Artists ‘mortified’ by sacking at St. John’s Rooms | CBC Arts
http://tinyurl.com/97n5g
“Newfoundland and Labrador’s arts community is ‘mortified and deeply embarrassed’ by the recent firing of Gordon Laurin as director of the province’s art gallery, according to an artists group.Gabrielle Kemp, director of communications of Visual Arts Newfoundland and Labrador (VANL), told CBC Arts Online her group is vexed by Laurin’s dismissal just two weeks after the province’s landmark art gallery, The Rooms, opened. “

Director’s exit stuns community | James Adams (G&M)
http://tinyurl.com/b3n9e
“Laurin was hired for the job just a little more than a year ago, following a lengthy search. A graduate of the Nova Scotia College of Art and Design, he’d been director of Saint Mary’s University Art Gallery in Halifax since 1998. In the spring of 2004, it was expected that Laurin would be overseeing the move of the art collection into The Rooms, but that March the provincial government announced it was postponing the opening of the facility by a year, to June 29, 2005, to save an estimated $2-million.”

Interview #2 | On the Go
http://www.cbc.ca/onthego/media/20050718DEAN.ram
“The Room’s is living up to it’s controversial beginnings. Remember the enormous fight over building on top of the Fort Townsend site. Now, within two weeks of our new provincial Museum, Archives and Art Gallery opening, the director of the Art Gallery has been sacked. Gordon Laurin, the now former director, will not comment. Dean Brinton is the CEO of the Rooms. He’s the man who fired him. Here’s part of what he had to say to the host of Weekend AM, Angela Antle.”Aired Friday, July 15, 2005 | Real Audio File

Interview #3 | On the Go
http://www.cbc.ca/onthego/media/20050719VANL.ram
“When the news came out on Friday that Gordon Laurin, the director of our new Art Gallery in the Rooms was sacked, many people were shocked, if not outraged. Now the province’s visual artists are getting together, having meetings and making phone calls to find out what happened at the Rooms and what happens from here on in. VANL, The Visual Artists of Newfoundland and Labrador is an advocacy group for visual artists. That group held a meeting today, and then two of it’s members came by our studio. Elayne Greeley, is the chair of VANL’s advocacy committee. Tara Bryant is a member of the board. Ted began the conversation by asking Ms. Greeley what she’s learned since Friday about why Gordon Laurin was let go. Here’s what she said.

__STATED GOAL__
Rewrite everything from "Interview #3 |" down to "what she said." in the roundup on the gallery director's firing, putting "emails" in place of "phone calls".

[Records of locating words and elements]
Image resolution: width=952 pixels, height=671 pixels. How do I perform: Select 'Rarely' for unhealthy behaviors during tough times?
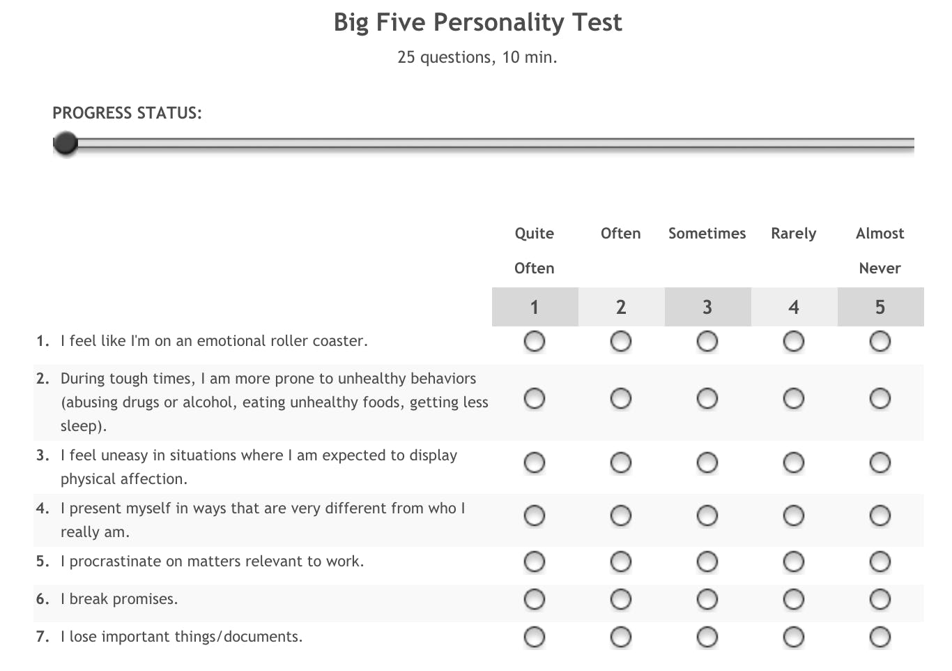click(x=794, y=399)
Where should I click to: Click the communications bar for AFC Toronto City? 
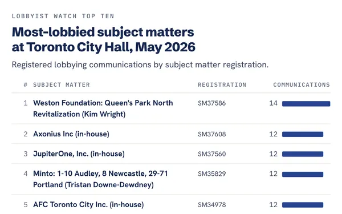303,205
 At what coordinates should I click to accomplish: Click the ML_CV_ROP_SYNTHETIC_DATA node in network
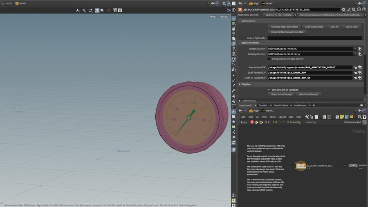point(301,166)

__SOLUTION__
Interview #3 | On the Go
http://www.cbc.ca/onthego/media/20050719VANL.ram
“When the news came out on Friday that Gordon Laurin, the director of our new Art Gallery in the Rooms was sacked, many people were shocked, if not outraged. Now the province’s visual artists are getting together, having meetings and making emails to find out what happened at the Rooms and what happens from here on in. VANL, The Visual Artists of Newfoundland and Labrador is an advocacy group for visual artists. That group held a meeting today, and then two of it’s members came by our studio. Elayne Greeley, is the chair of VANL’s advocacy committee. Tara Bryant is a member of the board. Ted began the conversation by asking Ms. Greeley what she’s learned since Friday about why Gordon Laurin was let go. Here’s what she said.